(Beginning of Provided data)
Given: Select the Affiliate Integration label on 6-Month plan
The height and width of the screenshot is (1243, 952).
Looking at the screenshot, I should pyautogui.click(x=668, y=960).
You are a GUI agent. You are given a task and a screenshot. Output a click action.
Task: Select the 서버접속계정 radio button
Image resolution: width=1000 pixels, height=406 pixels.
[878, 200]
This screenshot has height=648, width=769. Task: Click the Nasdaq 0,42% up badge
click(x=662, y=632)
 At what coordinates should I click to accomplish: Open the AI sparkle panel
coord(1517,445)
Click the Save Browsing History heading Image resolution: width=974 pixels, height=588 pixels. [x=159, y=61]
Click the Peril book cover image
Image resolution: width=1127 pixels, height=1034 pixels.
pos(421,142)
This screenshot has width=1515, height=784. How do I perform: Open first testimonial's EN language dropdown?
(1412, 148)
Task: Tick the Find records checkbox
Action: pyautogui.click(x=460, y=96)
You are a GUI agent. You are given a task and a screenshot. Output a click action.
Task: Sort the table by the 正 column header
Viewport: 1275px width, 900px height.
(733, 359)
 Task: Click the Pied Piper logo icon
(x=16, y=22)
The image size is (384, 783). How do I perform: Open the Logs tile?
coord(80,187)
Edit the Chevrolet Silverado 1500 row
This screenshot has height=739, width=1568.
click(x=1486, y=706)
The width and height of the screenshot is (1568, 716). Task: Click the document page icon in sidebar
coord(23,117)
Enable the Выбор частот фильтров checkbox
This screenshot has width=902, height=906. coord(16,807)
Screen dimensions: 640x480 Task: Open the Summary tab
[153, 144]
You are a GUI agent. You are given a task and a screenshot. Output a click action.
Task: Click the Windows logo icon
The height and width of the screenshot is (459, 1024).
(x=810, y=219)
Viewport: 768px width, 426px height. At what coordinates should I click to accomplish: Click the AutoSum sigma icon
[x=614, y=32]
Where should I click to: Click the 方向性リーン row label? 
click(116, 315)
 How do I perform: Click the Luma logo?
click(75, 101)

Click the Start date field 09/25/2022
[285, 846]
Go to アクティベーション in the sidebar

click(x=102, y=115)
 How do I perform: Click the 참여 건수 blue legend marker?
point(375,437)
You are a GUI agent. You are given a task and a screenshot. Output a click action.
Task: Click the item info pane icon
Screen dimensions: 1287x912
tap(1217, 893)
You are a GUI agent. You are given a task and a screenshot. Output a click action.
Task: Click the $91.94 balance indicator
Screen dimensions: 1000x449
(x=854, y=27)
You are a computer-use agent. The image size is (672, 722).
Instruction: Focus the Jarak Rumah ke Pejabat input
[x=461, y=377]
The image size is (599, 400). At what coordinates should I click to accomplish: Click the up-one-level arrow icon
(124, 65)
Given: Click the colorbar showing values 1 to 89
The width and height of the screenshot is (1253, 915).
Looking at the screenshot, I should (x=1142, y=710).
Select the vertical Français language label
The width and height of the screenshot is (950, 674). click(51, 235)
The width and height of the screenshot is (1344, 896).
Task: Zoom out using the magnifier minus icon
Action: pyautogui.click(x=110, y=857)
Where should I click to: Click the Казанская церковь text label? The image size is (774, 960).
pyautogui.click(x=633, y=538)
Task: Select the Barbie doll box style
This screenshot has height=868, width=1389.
(End of Provided data)
» Aim of the exercise
Output each line of the material above. Nothing should differ from the original.

» Response to the exercise
Given: Select the Affiliate Integration label on 6-Month plan
The height and width of the screenshot is (1243, 952).
Looking at the screenshot, I should pyautogui.click(x=668, y=960).
You are a GUI agent. You are given a task and a screenshot. Output a click action.
Task: Select the 서버접속계정 radio button
Image resolution: width=1000 pixels, height=406 pixels.
[878, 200]
This screenshot has height=648, width=769. Task: Click the Nasdaq 0,42% up badge
click(x=662, y=632)
 At what coordinates should I click to accomplish: Open the AI sparkle panel
coord(1517,445)
Click the Save Browsing History heading Image resolution: width=974 pixels, height=588 pixels. [x=159, y=61]
Click the Peril book cover image
Image resolution: width=1127 pixels, height=1034 pixels.
pos(421,142)
This screenshot has width=1515, height=784. How do I perform: Open first testimonial's EN language dropdown?
(1412, 148)
Task: Tick the Find records checkbox
Action: pyautogui.click(x=460, y=96)
You are a GUI agent. You are given a task and a screenshot. Output a click action.
Task: Sort the table by the 正 column header
Viewport: 1275px width, 900px height.
(733, 359)
 Task: Click the Pied Piper logo icon
(x=16, y=22)
The image size is (384, 783). How do I perform: Open the Logs tile?
coord(80,187)
Edit the Chevrolet Silverado 1500 row
This screenshot has height=739, width=1568.
click(x=1486, y=706)
The width and height of the screenshot is (1568, 716). Task: Click the document page icon in sidebar
coord(23,117)
Enable the Выбор частот фильтров checkbox
This screenshot has width=902, height=906. coord(16,807)
Screen dimensions: 640x480 Task: Open the Summary tab
[153, 144]
You are a GUI agent. You are given a task and a screenshot. Output a click action.
Task: Click the Windows logo icon
The height and width of the screenshot is (459, 1024).
(x=810, y=219)
Viewport: 768px width, 426px height. At what coordinates should I click to accomplish: Click the AutoSum sigma icon
[x=614, y=32]
Where should I click to: Click the 方向性リーン row label? 
click(116, 315)
 How do I perform: Click the Luma logo?
click(75, 101)

Click the Start date field 09/25/2022
[285, 846]
Go to アクティベーション in the sidebar

click(x=102, y=115)
 How do I perform: Click the 참여 건수 blue legend marker?
point(375,437)
You are a GUI agent. You are given a task and a screenshot. Output a click action.
Task: Click the item info pane icon
Screen dimensions: 1287x912
tap(1217, 893)
You are a GUI agent. You are given a task and a screenshot. Output a click action.
Task: Click the $91.94 balance indicator
Screen dimensions: 1000x449
(x=854, y=27)
You are a computer-use agent. The image size is (672, 722).
Instruction: Focus the Jarak Rumah ke Pejabat input
[x=461, y=377]
The image size is (599, 400). At what coordinates should I click to accomplish: Click the up-one-level arrow icon
(124, 65)
Given: Click the colorbar showing values 1 to 89
The width and height of the screenshot is (1253, 915).
Looking at the screenshot, I should (x=1142, y=710).
Select the vertical Français language label
The width and height of the screenshot is (950, 674). click(51, 235)
The width and height of the screenshot is (1344, 896).
Task: Zoom out using the magnifier minus icon
Action: pyautogui.click(x=110, y=857)
Where should I click to: Click the Казанская церковь text label? The image size is (774, 960).
pyautogui.click(x=633, y=538)
Task: Select the Barbie doll box style
This screenshot has height=868, width=1389.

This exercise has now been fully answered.